Functional chocolate bars must target a niche, says Herza
Functional chocolate specialist Herza Schokolade, part of the Stern-Wywiol Gruppe, has said functional chocolate bars are ‘booming’ within the rapidly expanding functional food market.
Dennis Stoffers, product development manager at Herza Schokolade, said that within such a surging sector, firms looking to compete must specialize.
“In times where big players dominate the cocoa market, you have to find your niche and produce and deliver tailor-made products,” Stoffers told ConfectioneryNews.com.
Kim Herrman, another product developer at the firm, said: “In principle there is no end to the possibilities.”

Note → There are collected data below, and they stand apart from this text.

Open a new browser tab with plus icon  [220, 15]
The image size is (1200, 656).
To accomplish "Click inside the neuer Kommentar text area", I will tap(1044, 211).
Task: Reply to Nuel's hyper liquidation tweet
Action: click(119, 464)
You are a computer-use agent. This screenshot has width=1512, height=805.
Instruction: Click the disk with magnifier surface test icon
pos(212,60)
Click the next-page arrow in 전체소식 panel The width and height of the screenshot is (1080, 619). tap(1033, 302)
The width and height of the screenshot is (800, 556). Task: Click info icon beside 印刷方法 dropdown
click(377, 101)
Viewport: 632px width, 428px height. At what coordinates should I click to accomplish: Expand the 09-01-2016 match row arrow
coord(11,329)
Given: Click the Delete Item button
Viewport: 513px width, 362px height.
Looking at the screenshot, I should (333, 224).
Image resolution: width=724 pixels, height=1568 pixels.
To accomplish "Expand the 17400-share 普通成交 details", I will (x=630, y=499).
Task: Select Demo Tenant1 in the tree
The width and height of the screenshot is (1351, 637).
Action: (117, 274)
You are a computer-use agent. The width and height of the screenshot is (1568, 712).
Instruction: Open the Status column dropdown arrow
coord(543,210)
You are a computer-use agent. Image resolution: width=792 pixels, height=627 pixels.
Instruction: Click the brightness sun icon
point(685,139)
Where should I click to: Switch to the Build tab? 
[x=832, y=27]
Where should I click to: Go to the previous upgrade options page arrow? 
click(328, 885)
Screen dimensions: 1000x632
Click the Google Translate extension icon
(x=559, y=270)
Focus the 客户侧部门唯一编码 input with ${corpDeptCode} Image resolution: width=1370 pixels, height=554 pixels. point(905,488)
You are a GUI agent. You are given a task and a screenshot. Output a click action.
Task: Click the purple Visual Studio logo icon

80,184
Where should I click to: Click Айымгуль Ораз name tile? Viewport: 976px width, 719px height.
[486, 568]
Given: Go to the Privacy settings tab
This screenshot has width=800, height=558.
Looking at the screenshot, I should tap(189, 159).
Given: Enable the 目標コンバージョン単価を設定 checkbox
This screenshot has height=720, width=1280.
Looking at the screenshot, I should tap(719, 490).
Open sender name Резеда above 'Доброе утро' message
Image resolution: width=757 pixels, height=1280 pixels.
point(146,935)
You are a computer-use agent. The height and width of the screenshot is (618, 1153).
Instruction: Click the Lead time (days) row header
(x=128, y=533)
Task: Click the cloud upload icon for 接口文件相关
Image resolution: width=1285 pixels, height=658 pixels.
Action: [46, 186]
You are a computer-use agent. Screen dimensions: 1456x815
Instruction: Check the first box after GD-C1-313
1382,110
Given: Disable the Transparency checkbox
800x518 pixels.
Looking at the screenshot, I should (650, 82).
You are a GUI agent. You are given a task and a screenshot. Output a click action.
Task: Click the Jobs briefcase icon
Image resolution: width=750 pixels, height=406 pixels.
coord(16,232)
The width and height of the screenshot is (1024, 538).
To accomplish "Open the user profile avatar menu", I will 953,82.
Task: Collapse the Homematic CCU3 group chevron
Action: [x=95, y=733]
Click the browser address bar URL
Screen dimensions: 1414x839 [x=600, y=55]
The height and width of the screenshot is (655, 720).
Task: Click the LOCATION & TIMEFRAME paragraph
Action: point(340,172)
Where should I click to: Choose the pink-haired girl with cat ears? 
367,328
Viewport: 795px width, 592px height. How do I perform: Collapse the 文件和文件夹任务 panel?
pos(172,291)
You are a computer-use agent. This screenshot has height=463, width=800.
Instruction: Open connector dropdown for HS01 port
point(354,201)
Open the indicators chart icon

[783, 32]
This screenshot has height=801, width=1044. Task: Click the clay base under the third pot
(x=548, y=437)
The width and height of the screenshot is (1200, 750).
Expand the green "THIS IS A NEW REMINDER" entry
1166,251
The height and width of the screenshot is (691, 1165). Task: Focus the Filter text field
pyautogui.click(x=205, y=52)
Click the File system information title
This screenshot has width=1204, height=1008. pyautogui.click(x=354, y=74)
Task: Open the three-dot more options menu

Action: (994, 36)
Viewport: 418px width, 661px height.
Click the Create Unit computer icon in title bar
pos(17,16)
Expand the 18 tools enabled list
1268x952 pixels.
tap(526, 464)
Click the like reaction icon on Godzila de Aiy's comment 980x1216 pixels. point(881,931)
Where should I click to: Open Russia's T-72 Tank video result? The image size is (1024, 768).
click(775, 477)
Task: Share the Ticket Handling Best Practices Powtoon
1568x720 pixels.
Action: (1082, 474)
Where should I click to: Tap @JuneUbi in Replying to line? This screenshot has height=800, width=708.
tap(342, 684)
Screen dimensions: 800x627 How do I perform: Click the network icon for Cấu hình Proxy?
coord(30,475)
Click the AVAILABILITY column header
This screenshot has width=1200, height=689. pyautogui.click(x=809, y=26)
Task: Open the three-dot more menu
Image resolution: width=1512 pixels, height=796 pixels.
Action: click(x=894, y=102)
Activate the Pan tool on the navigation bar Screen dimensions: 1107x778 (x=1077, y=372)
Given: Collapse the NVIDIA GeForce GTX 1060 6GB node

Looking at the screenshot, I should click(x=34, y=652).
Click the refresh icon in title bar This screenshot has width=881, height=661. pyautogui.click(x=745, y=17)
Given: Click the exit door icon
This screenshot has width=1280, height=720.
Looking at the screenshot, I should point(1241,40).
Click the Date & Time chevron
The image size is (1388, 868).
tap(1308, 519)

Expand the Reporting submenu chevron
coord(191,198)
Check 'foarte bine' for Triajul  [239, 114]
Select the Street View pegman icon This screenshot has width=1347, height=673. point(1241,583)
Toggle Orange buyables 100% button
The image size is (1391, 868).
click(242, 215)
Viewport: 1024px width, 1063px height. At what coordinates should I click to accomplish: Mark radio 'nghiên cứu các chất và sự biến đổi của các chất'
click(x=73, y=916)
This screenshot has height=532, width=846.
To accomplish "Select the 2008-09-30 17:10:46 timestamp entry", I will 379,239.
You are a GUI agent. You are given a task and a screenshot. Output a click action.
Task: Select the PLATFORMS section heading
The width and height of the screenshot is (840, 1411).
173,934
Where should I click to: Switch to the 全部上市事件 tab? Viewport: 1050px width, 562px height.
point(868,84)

Herrman said variants that promote concentration and performance are conceivable through use of omega-3 and omega-6 fatty acids and lecithin powder, as well as beauty bars developed using coenzyme Q10.
Key trends and drivers
Stoffers said: “The strongest trend is to make functional bars look and taste like ‘normal’ food.”
This is also one of the biggest challenges when developing a product, he added, particularly with reduced fat or sugar.
Stoffers said Herza will test new ingredients for use in reduced fat/sugar bars in 2013.
The product developer identified the ‘wellness’ trend as underpinning growth within the sector.
“This segment grows the fastest followed by users wanting bars containing high contents of cereals and fibers,” he said.
However, Marc van Essen, key account manager at Herza Schokolade, said that there continues to be a strong focus on active sports, but it is a niche that has diversified slightly.
“There are now special bars that meet the specific nutritional demands of different forms of sport,” Van Essen said.
“Cyclists need different nutrients from body-builders, so there is a correspondingly high level of diversification.”
Heading into 2013…
Looking ahead to 2013, Stoffers told this site that there will be higher use of ‘less processed’ ingredients like pieces of nuts, peanuts and fruits.
The product developer also predicted a continued shift towards clean labeling and perhaps clear packaging.
He said that future opportunities could be found by targeting the ‘best agers’ consumer group – those aged 50+.
“This group is constantly growing and they can afford to pay for food with added benefits.”